Olivier Père

Les Quatre Plumes blanches de Zoltan Korda

Dans ce feuilleton des exhumations cinéphiliques, la (re)découverte des Quatre Plumes blanches (édité dans un très beau DVD / Blu-ray chez Criterion) constitue une véritable révélation pour tous ceux qui dédaignent habituellement le cinéma britannique. Ils ne devraient pas tarder à être de moins en moins nombreux, si l’on ajoute à cela la parution en DVD de la première période de l’œuvre de David Lean chez Carlotta, des films d’Alan Clarke chez Potemkine et les reprises en copies neuves de Si Paris l’avait su de Terence Fischer et du Voleur de Bagdad de Powell-Berger-Whelan-Korda (nous essaierons de parler de toutes ces merveilles dans de prochaines rubriques.)

Le producteur réalisateur Alexander Korda, d’origine hongroise, réalisa ses premiers films dans son pays natal, puis après un passage par l’Allemagne, l’Autriche, Hollywood et la France (le beau Marius d’après Marcel Pagnol), s’installa définitivement en Grande-Bretagne, où il fonde en 1931 la London Films production. À la tâte de ce vaste empire cinématographique, Korda va produire et souvent réaliser – lorsque ce ne sont pas de grands cinéastes internationaux ou son propre frère Zoltan qui s’en chargent – jusqu’ en 1955 des films à prestiges, le plus souvent historiques, adaptation littéraires ou biographies de personnages de l’histoire d’Angleterre et régner sans partage sur le cinéma anglais d’avant-guerre, récoltant les louanges de la critique et l’accueil triomphal du public. Alors qu’on est tenté de bailler devant ce cinéma ouvertement officiel est dénoncer l’académisme pompeux de reconstitutions maniaques et rigides, qui récoltèrent le mépris ou l’indifférence d’une grande partie de la critique française (les mots cinéma et anglais sont antinomiques écrivit un jour Truffaut, de manière très injuste), on a la merveilleuse surprise de découvrir avec Les Quatre Plumes blanches un chef-d’œuvre qui nous donnerait envie de revoir et réévaluer tout Korda, même si les miracles n’ont lieu qu’un fois, au risque de bouleverser nos convictions les plus intimes sur tout un pan de l’histoire du cinéma. Les Quatre Plumes blanches est la quatrième adaptation d’un célèbre roman de A.E.W. Mason. En 1895, l’empire britannique décide d’envoyer ses troupes au Soudan afin de laver l’affront de la défaite de Karthoun infligé par les derviches dix ans auparavant. Un jeune officier, bouleversé par la peur d’être un lâche, démissionne. Ses trois compagnons d’arme lui envoient alors trois plumes blanches, un symbole traditionnel de lâcheté. Il y rajoute une plume de l’éventail de sa fiancée, qui lui reproche sa décision, puis disparaît. Obsédé par le désir de se racheter aux yeux de ses amis, Harry va rejoindre incognito le Soudan où, déguisé en Arabe, il sauvera la vie de ses trois amis – il aidera l’un d’eux, devenu aveugle à la suite d’une insolation, à traverser le désert après le massacre de sa compagnie – sans jamais leur révéler sa véritable identité.

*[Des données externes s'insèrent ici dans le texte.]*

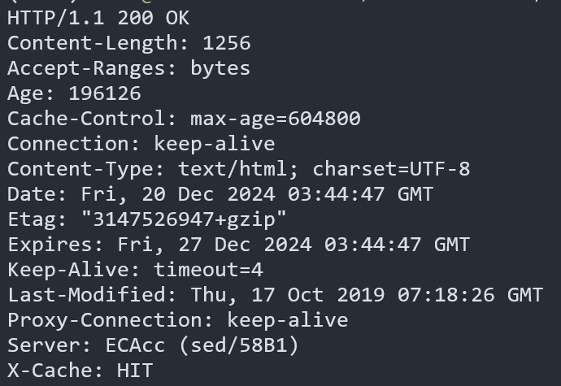Click the Content-Type header name
Image resolution: width=561 pixels, height=386 pixels.
click(85, 169)
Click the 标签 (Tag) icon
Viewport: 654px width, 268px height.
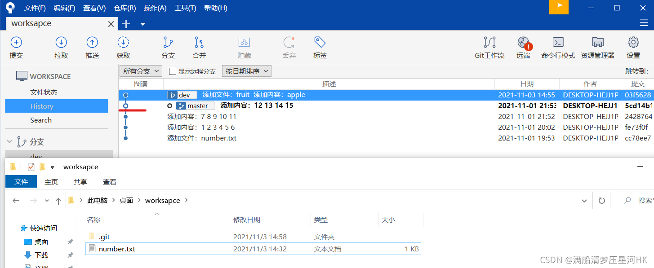(x=319, y=47)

Avouons-le, c’est une histoire magnifique, et on a du mal à retenir ses larmes à la fin du film. La version intégrale nous offre un prologue jamais vu où l’on découvre l’origine de la répulsion de la guerre du jeune Harry : à l’annonce de la défaite de Gordon à Karthoun, une assemblée de vieux aristocrates évoquent complaisamment en présence de l’enfant terrifiée leurs souvenirs – aussi cruels que falsifiés – de vétérans de Crimée. Cette scène éclaire d’un lumière nouvelle un œuvre dont on a souvent souligné le patriotisme et de le colonialisme naïfs sans en percevoir les relents d’inquiétude. Le film distingue l’héroïsme individuel d’un homme ordinaire, qui commet des actes de bravoure pour des motifs infiniment nobles (l’amitié, l’amour désintéressé) tandis que le film souligne à plusieurs reprise le caractère revanchard de l’opération au Soudan, qui envoie à la boucherie de jeunes recrues pour venger l’honneur de quelques vieux stratèges. Bénéficiant d’une mise en scène grandiose, tournée sur les lieux même de l’histoire avec moult figurants, avec les somptueuses couleurs d’un Technicolor flamboyant, ces quatre plumes possèdent le panache des films de Walsh, la gravité intime des plus beaux Ford.